Томка медленно растирала длинными пальцами крем по гладким и не требующим крема щекам и равнодушно глядела не на Веру Алексеевну, а на носки своих ног, обутых в тапочки с пампушками. Она считала разговор само собой ненужным, но из тактических соображений поддерживала «обсуждение её дальнейшей послешкольной жизни». «Ей хочется посоветовать. Да и какая бы она была мать, если б не советовала… Пусть говорит, ей же лучше».
– Хорошо, в техникум ты не хочешь, – вздохнула Вера Алексеевна, поняв, что рухнул её давний план взять дочку за руку и отвести в техникум, в котором сама работала много лет. – Но всё-таки, ты что-то решила. Может, скажешь мне?
Дочь быстро перевела взгляд с туфель на мать, лицо которой сделалось красновато-страдальческим, в пятнах. «Отложим дебаты на завтра», – подумала Томка с педагогическим тактом, и даже приготовилась соврать, что техникум этот, вроде, тоже ничего… Но Вера Алексеевна вдруг смело развернулась в кресле и вцепилась в телефон, словно от него зависела последняя её связь с жизнью:
– Уж лучше я Гуменникову поклонюсь, – тихо, но веско объявила она и стала лихорадочно набирать номер телефона. – Здравствуй, Илья, – сказала севшим голосом. – Ты не узнал меня? Колясникова… Ну, вот видишь, – Вера Алексеевна натужно засмеялась.
Томка не вышла на кухню, как обычно делала, когда мать начинала свои телефонные разговоры, а решила поприсутствовать: разговор касался её лично, и она предпочитала держать информацию под контролем.
– …ты большой человек, Илья… А мы, маленькие, лезем к тебе со своими делами-бедами, – щёки Веры Алексеевны то вспыхивали, то бледнели, пальцы так сжимали телефонную трубку, что казалось: треснет она, будто хлебная сушка.

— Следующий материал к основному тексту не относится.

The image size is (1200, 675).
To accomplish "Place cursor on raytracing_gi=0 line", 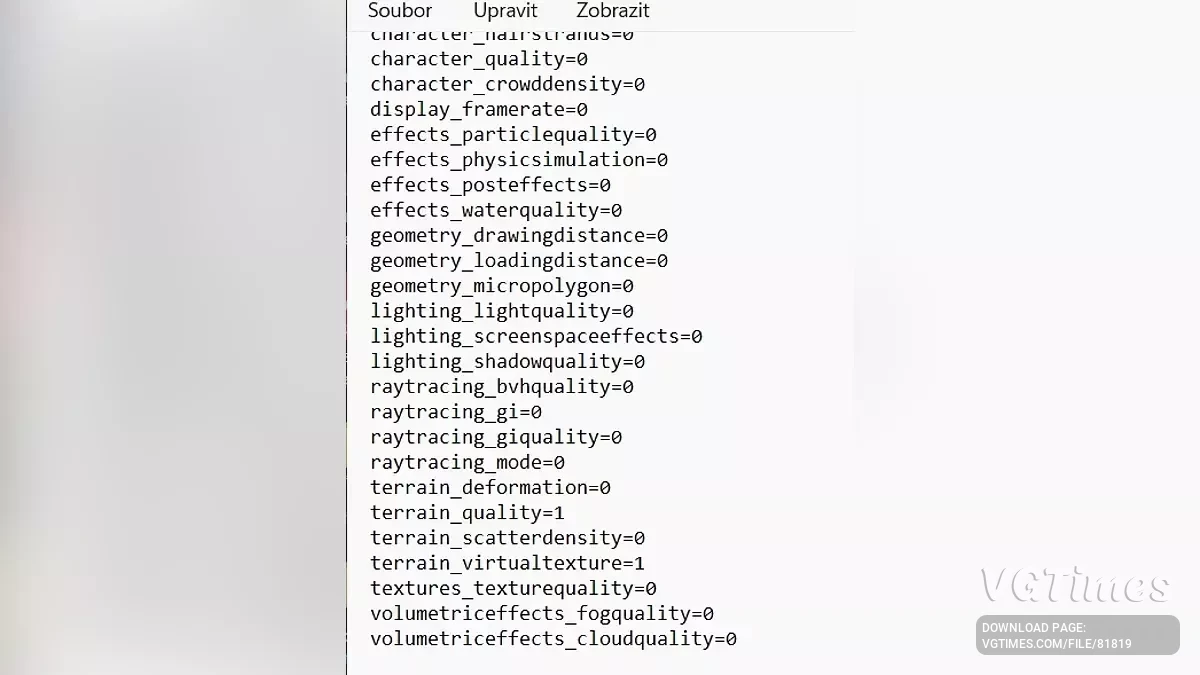I will point(456,412).
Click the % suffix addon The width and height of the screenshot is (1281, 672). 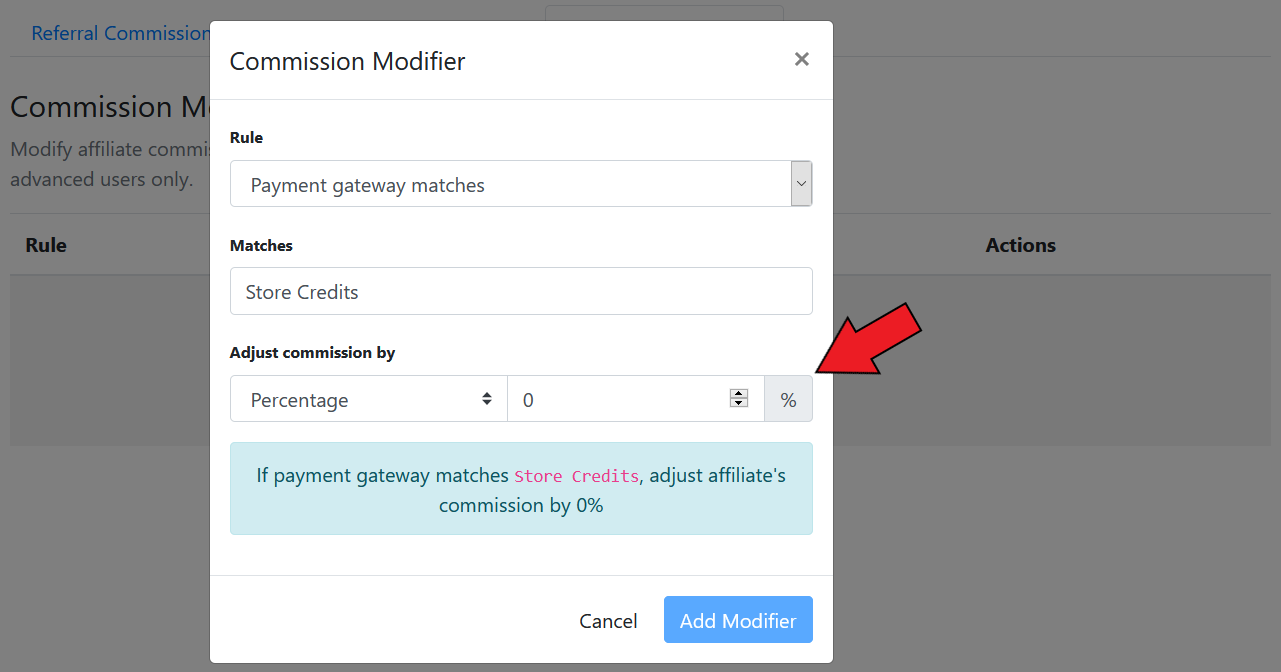pos(789,399)
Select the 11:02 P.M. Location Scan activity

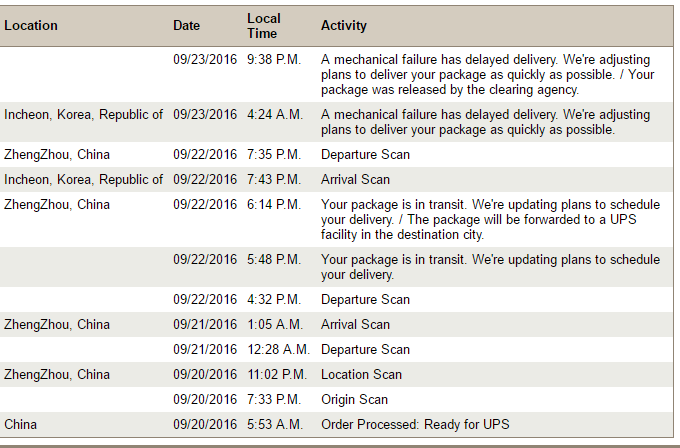[361, 375]
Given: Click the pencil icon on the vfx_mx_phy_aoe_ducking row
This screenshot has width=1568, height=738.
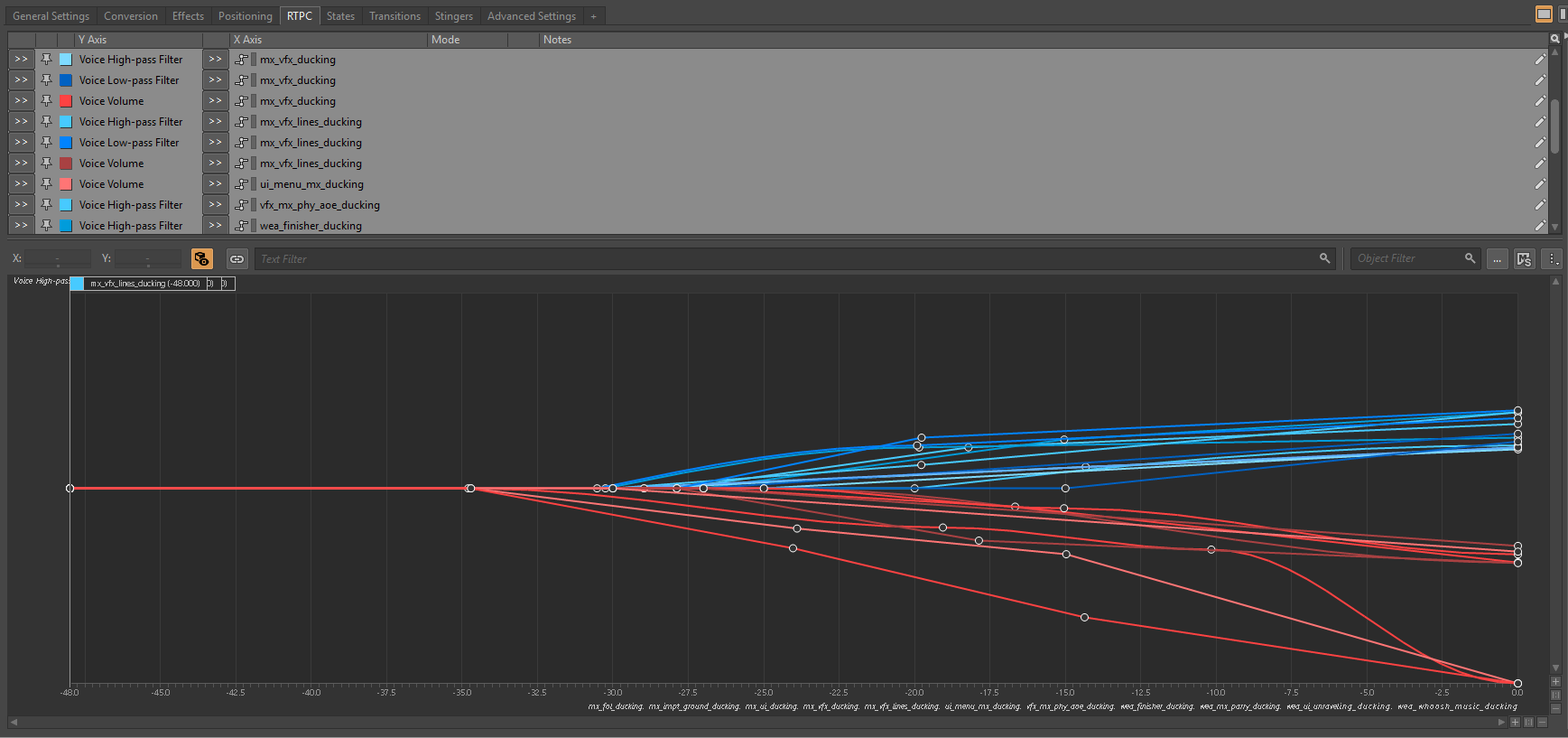Looking at the screenshot, I should (x=1539, y=205).
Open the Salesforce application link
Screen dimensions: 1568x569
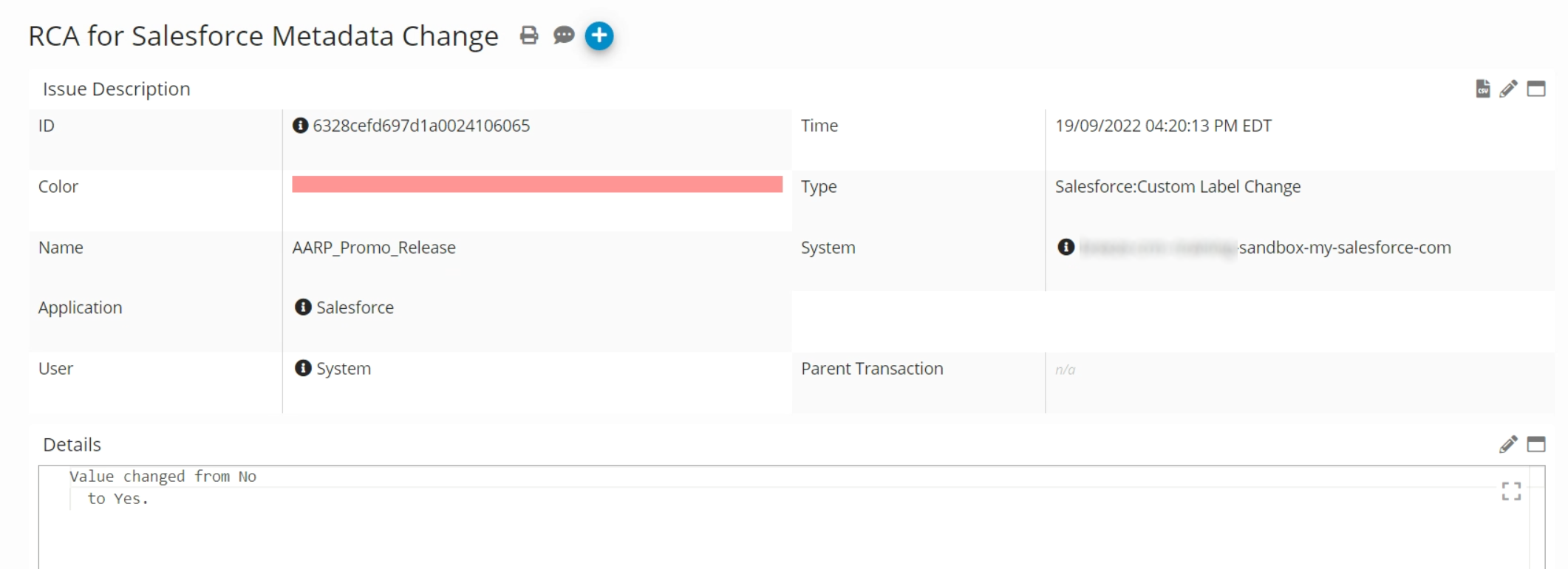355,307
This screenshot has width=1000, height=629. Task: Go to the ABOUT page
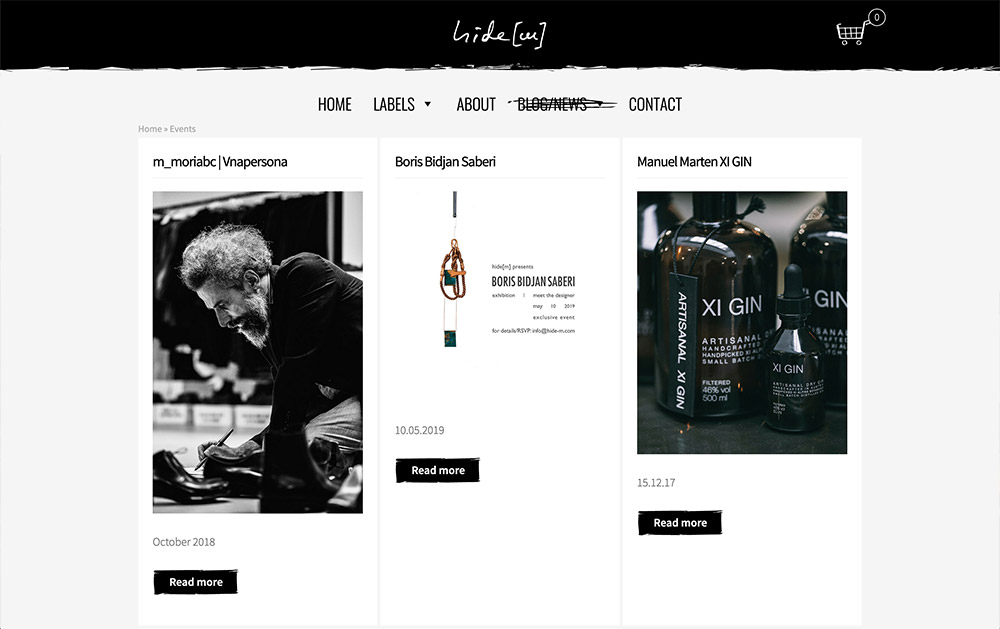coord(476,104)
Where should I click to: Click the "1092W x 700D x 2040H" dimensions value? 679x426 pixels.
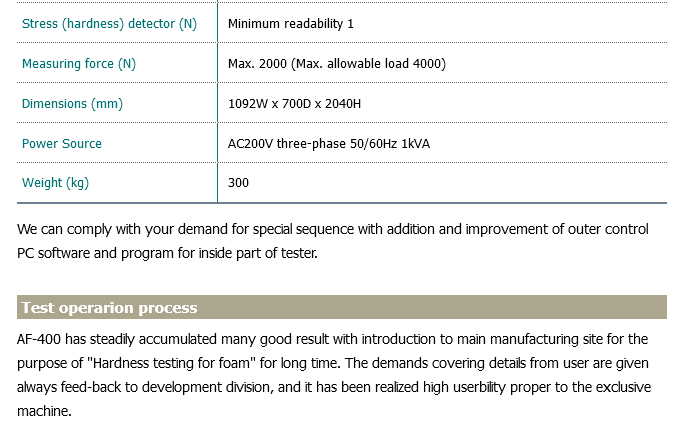[x=295, y=104]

Такого волнения ещё не проявляла Вера Алексеевна на глазах у дочки, которая приняла его на свой счёт. Решила: мать устраивает её на бог весть какое вакантное место. Уже было пора снимать маску (идти умываться), а разговор длился. Слова имели двойные смыслы, будто мама и этот Гуменников говорили на своём, заранее условленном языке. До этого звонка дочка и не могла предположить, что у её матери с каким-то мужчиной может быть такой особенный разговор.
Когда умытая Томка вернулась из ванной, то увидела мать совсем не такой. Не озабоченной с беспокойно расширенными, но иногда кокетливо подкрашенными глазами, словно бы ищущими. Лицо её подобрело, а глаза, хоть и не были подкрашены, казались большими. «Счастливая», – поражённо поняла Томасик. И это тоже было чем-то новеньким. Томка считала свою мать кем-то между вдовой и старой девой, верной давно ушедшему принцу.